While Brad is correct that expenditure-switching policies being a zero-sum game for global demand (assuming similar marginal propensities to spend across nations) if some nations have more economic slack than others – expenditure-switching policies can complement the types of expenditure-adjusting policies that Brad advocates:
The first source is the government. Fiscal prudence is as important as ever over the medium and long term. But for the next three years, governments should lower taxes – especially for the poor, who are most likely to spend – and spend more. The second source is private investment. The world’s central banks are already cutting interest rates on safe assets, and will cut them more as the proximity and magnitude of the likely global slump becomes clear. But low interest rates are entirely compatible with stagnation or depression if risk premia remain large – as the world learned in the 1930’s, and as Japan relearned in the 1990’s. The most challenging task for governments is to boost the private sector’s effective risk-bearing capacity so that businesses have access to capital on terms that tempt them to expand.

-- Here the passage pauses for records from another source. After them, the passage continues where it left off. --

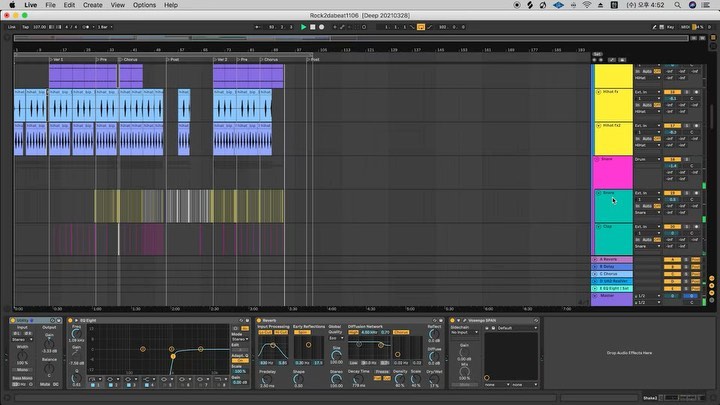Click the B Delay return track

pos(610,266)
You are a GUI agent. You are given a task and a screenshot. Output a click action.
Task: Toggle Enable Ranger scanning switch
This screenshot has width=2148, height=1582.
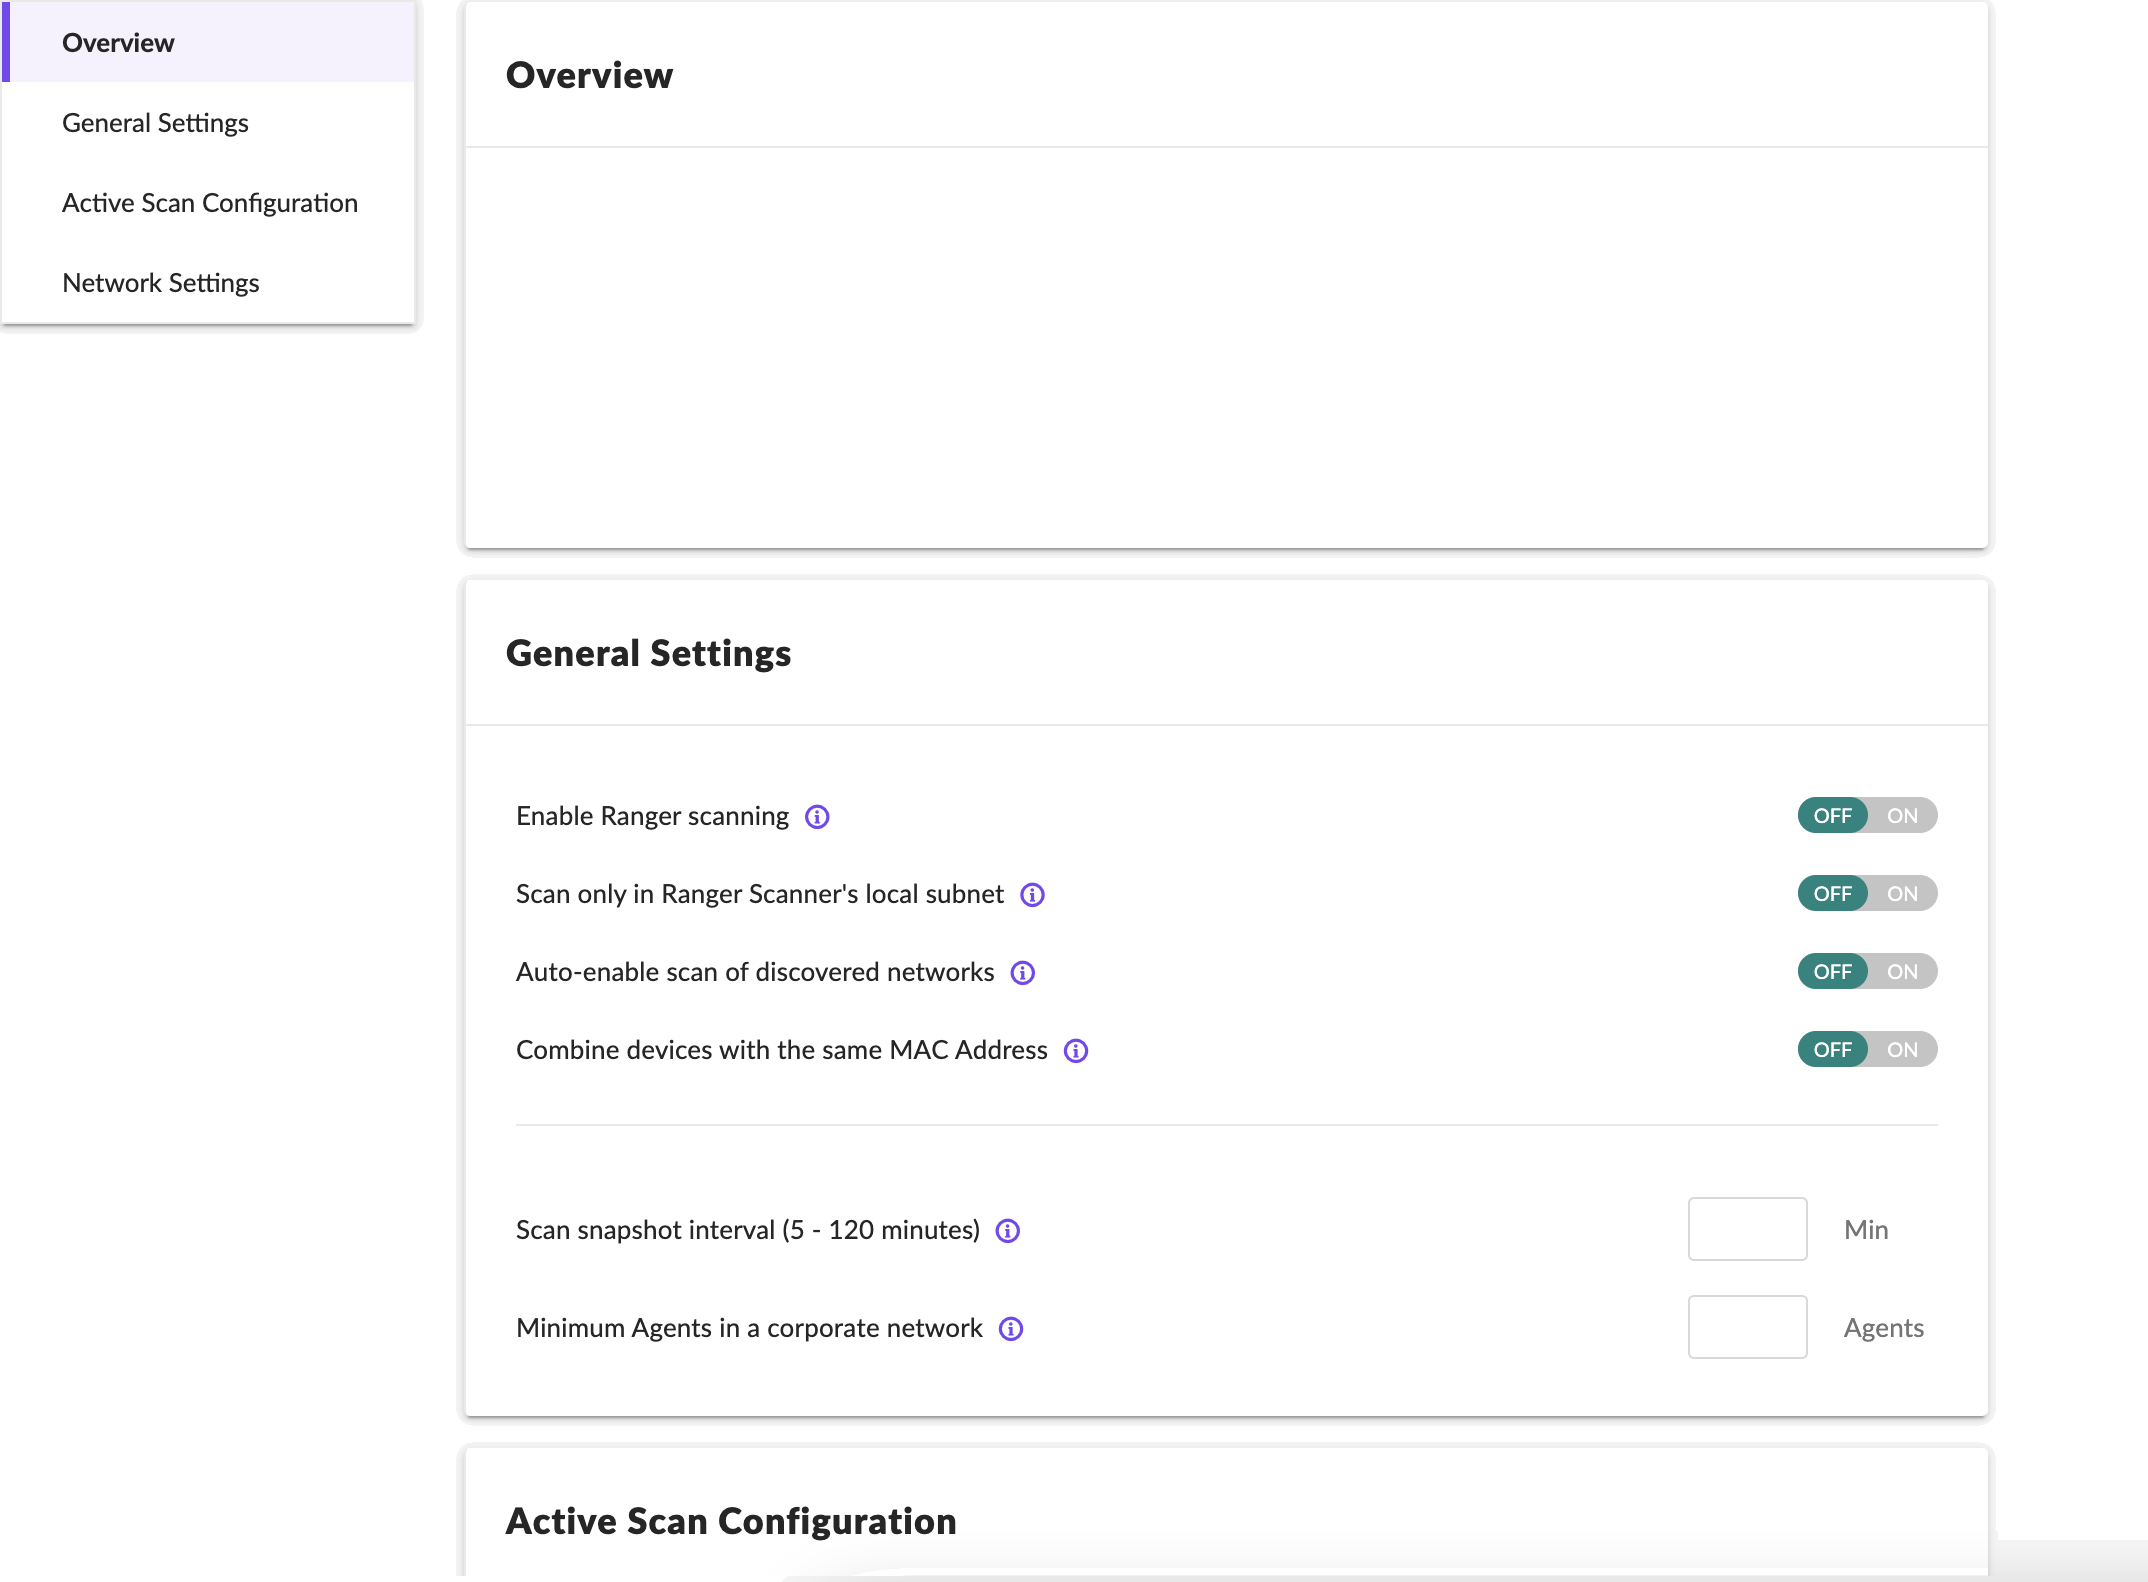pyautogui.click(x=1866, y=816)
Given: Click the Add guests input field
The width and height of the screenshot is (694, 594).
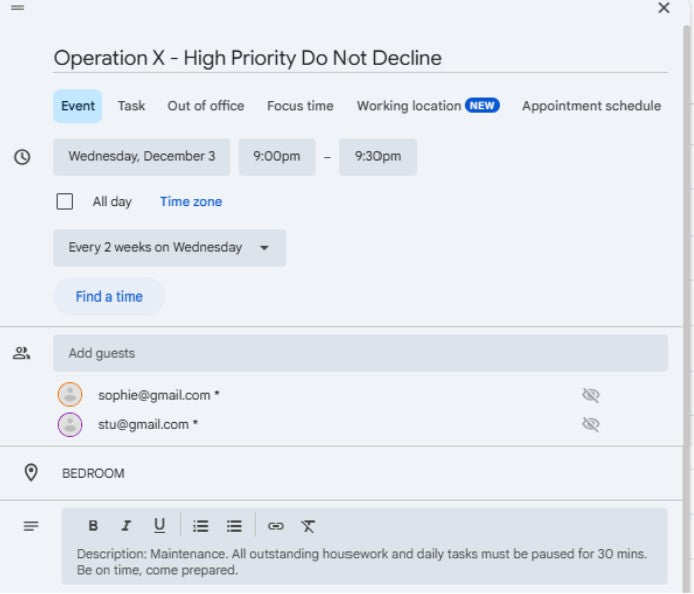Looking at the screenshot, I should tap(360, 353).
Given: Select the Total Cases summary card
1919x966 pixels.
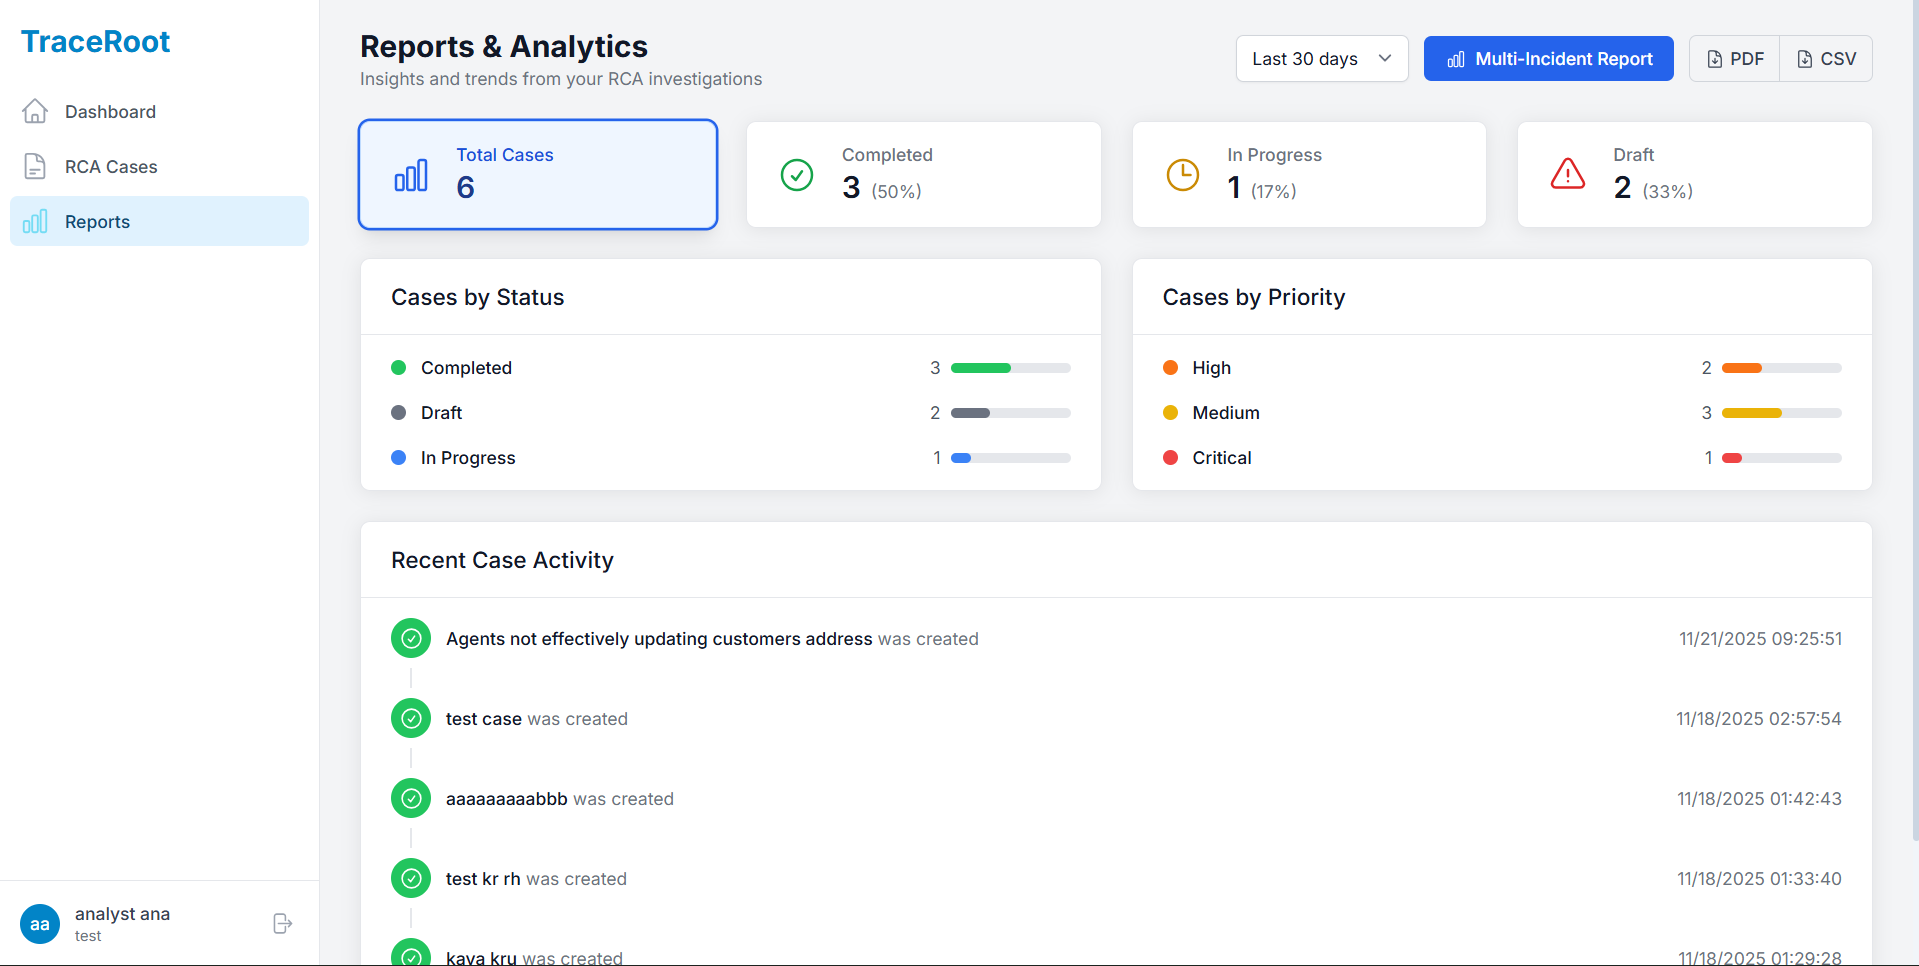Looking at the screenshot, I should pos(538,175).
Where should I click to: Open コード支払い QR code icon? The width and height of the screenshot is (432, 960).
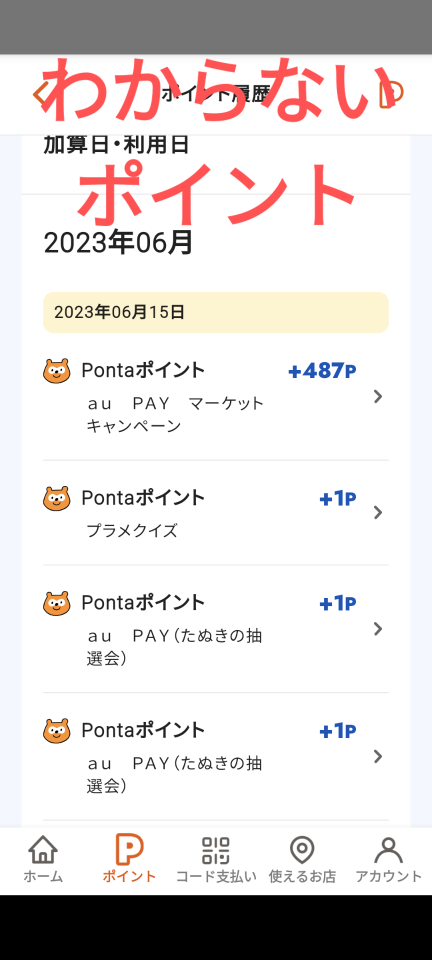click(215, 850)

Brad is a fellow (long-run) deficit hawk so to suggest temporary fiscal stimulus must mean he is really concerned about a lack of aggregate demand. Given the fact that I think his concern is well warranted, maybe it’s time for me to make my own small contribution. As you may recall, I’ve been concerned about the tax cut route having little bang for the buck:
Those who preach the Life Cycle Model (LCM) would tell us that that one-time rebates will be mostly saved with very little aggregate demand stimulus. In other words, a big impact on the current deficit but little impact on consumption demand just when we likely need it. There is a possible rebuttal to this LCM view that goes like this. Lower income households are likely liquidity constrained so a tax rebate is sort of like the loan they could not get from the bank. So if we target this temporary tax relief to lower income types, then maybe we will get a strong bang for the buck. But back to the politics where it has been standard operating procedure for the GOP to shift taxes onto the young by giving most of the tax breaks to rich older dudes. And these rich older dudes are not likely to be so liquidity constrained, which means the LCM view likely is valid if we let the GOP have its way. But isn’t this the real problem with the use of fiscal policy – partisan agendas tend to trump what most reasonable economists would consider the most effective means of handling our economic issues.
While Brad did stress that tax cuts be given to the poor, let me also suggest we consider another locomotive – public investment in things like schools, bridges, and better roads. We could accelerate this type of spending and yet promise to return to fiscal prudence in a few years.